From what I have seen, and this is very much my own personal observation(!), there is a strong tendency for a lot of VAs offshore (ie - outside Australia) to offer packages. These can be a discount for buying a set amount of hours, or a service package with fixed tasks that are completed as a weekly or monthly recurring fee.
Here in Australia, there seems to be a difference in what a VA can offer here, and how you put a price on that. Australian VAs, by and large, use terminology like 'partnering' and 'supporting', as opposed to being specific-task driven. This difference means that there is more of a relationship between a VA and their client, and clients see their VA in the same way they see their accountant, PR people, legal support and expert consultants.
We are a specialist in our own right, providing a tailored specialist service,
with a price that reflects the service provided.
Just like you pay your accountant for their time to get your tax return and quarterly statements prepared and submitted as required, or your lawyer for their time to draw up your contracts and provide you with expert advice - so too does your VA's time have value.
A virtual admin is a specialist - that you choose to engage to achieve a goal.
Hourly Rates versus Packages
The first big thing in this business, is the fact that when you start out, you worry so much about your hourly rate. Is it too high? Is it too low? How many hours do I need to work to cover the bills at home? How do I justify my rate to someone who has never met me or seen what I can do?

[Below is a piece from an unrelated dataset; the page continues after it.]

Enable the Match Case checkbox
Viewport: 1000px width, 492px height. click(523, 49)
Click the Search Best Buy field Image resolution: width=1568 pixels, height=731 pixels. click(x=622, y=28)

Just like any business owner, we have to be adaptable and flexible - to a point.
For a business that sells a product, there's a clear bottom line. The products cost $X in material, equipment and labour to produce. Plus packaging and postage. That's the absolute minimum you could sell the product for, to keep paying the bills (without paying yourself a cent for rent, electricity, internet etc, but I won't go into that now!). But no company sells their product for EXACTLY that amount, do they? They add a little extra - partially to cover some of those other 'overheads', but also to promote the value of the product - the value of their expertise to produce, market and sell that product to you, the client. And you pay it.
Because the value is understood.
VA work is no different. My experience in administration, finance, automation, workflow, customer service, corporate services, and processes means that I can produce that document you want, write those email newsletters you have in your head, and document the entire process for you to keep as a reference tool in about a tenth of the time that it would take you (assuming you could drop doing everything else in your business to get it done). But, having the job done, in the way you want, on time, and to keep your reputation/branding/standards consistent to your customers...has a value! And you should be willing to pay for it.

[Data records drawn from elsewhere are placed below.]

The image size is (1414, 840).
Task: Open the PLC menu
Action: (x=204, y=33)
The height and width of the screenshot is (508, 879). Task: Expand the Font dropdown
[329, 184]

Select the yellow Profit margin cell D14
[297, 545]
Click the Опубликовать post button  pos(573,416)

We are definitely still cheaper than having a full- or even part-time admin on staff. There's no payroll, tax, super. You can just use the hours you need. But the value of having that service come in, do the job, and go away again, is represented in the rates quoted.
Striking a Balance
I started out with a pure hourly rate system. I did a LOT of research into what other VAs in Australia charge per hour. I did even more research into what those VAs would and could do for their rates. And I talked to HEAPS of people - those who would use a VA, those who were VAs, and those who work in other freelance and online roles.
So I took all of that, combined with my own skillset and confidence in my ability, and set my rate. And then I waited.
For the most part, it works for me. I have clients who like to work out a maximum number of hours per week/month, at my hourly rate. We work out the tasks they want done, and I charge them for the hours worked to get the work done, up to the agreed maximum.
Other clients want a package. They want a flat number to pay, and an outline of what will be achieved each week/month for that rate. I've put it out there a couple of times - it's still hit and miss for me, as it isn't a natural approach for an all-round VA service, to me.
I have recently opened up a new service offering that does come with a package option. I know - what's that about it not fitting with me then?? Interestingly, the bulk of the work involved in this service is based on a timed rate - and that's standard practice for this service. What I have done, is bundle up some additional services that complement the service. A client can take them on, or leave them off. This way a client can choose whether they see the value in the package price/inclusions, and I haven't devalued myself in the process.
I know there are lots of VAs who offer packaging. And lots of clients who want package offers. And that's fine - if a client can find a VA who can meet their needs, I'm all for seeing someone get that job! But I won't be changing my approach (at least, not for now), because at the end of the day, not only do I want to see your business Thrive - I need to make sure that I am doing what feels right for me and my business!